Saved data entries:
BEGIN
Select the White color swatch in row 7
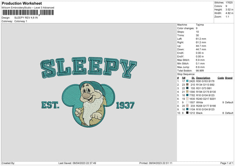Screen dimensions: 235x166 click(x=187, y=102)
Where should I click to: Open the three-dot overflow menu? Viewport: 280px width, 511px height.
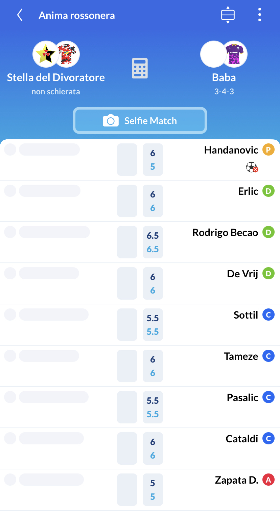[x=259, y=15]
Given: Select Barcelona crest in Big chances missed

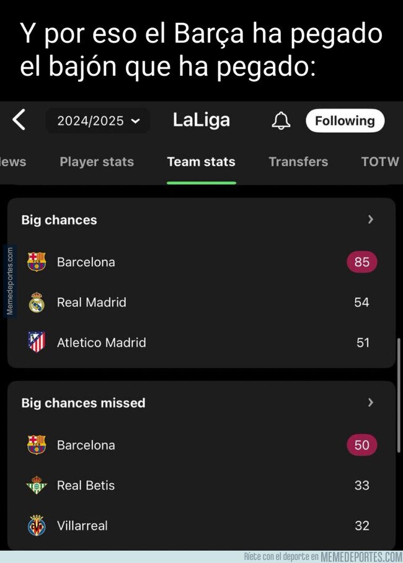Looking at the screenshot, I should pyautogui.click(x=37, y=445).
END
> _Work to be completed_
Transcribe, without alteration, each line from the one with "Where should I" through the last line of the data; no pictures belong in the copy.

> _Output below_
Where should I click to: Open the three-dot overflow menu? Viewport: 280px width, 511px height.
[x=259, y=15]
Given: Select Barcelona crest in Big chances missed

Looking at the screenshot, I should pyautogui.click(x=37, y=445).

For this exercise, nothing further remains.